Wheat output rose to a record 112.74 million metric tons in 2023, up from 107.7 million metric tons a year earlier, according to the Ministry of Agriculture & Farmers Welfare. India consumes around 108 million metric tons of wheat annually.
But a leading trade body told Reuters in June that India’s wheat harvest in 2023 was at least 10 per cent lower than the farm ministry’s estimate.
Still, wheat stocks at government warehouses were at 28.3 million tonnes against a target of 24.5 million tonnes.
The decisions to lower or axe the wheat import tax and tighten local stock holding limits would help boost supplies “during the festival season”, said Rajesh Paharia Jain, a New Delhi-based trader.
Festival demand for foodstuff peaks around October.

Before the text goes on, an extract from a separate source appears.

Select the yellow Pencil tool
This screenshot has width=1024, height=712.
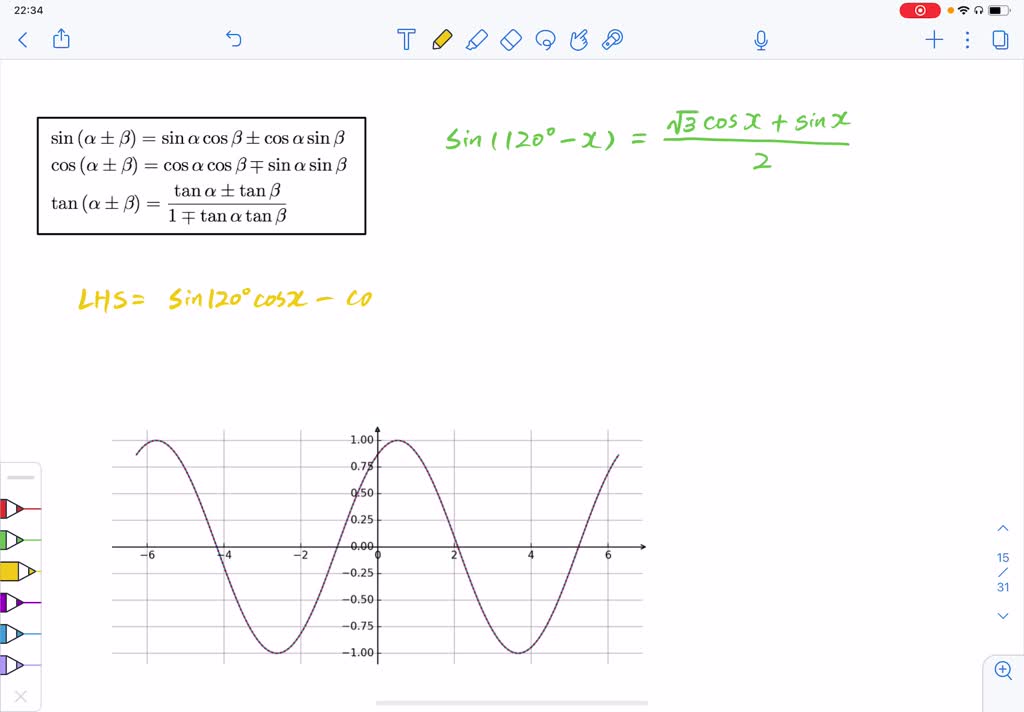click(x=442, y=40)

India banned exports in May 2022 after a sudden rise in temperatures clipped output, even as exports picked up to meet the global shortfall triggered by Russia’s invasion of Ukraine.
On Friday, Chicago wheat futures snapped a seven-session slide on rising tensions in the Black Sea grain export region after a Ukrainian drone attack near the Russian export hub of Novorossiysk rekindled global supply fears.
After last year’s wheat export ban, India, which accounts for 40 per cent of world rice exports, last month ordered a halt to its largest rice export category to calm domestic prices.
Separately, the food ministry on Friday said the country has more than “sufficient stock” of sugar. Sugar stocks totalled 10.8 million tonnes, sufficient for this season’s demand and next season’s optimum carryover stocks of about 6.2 million tonnes.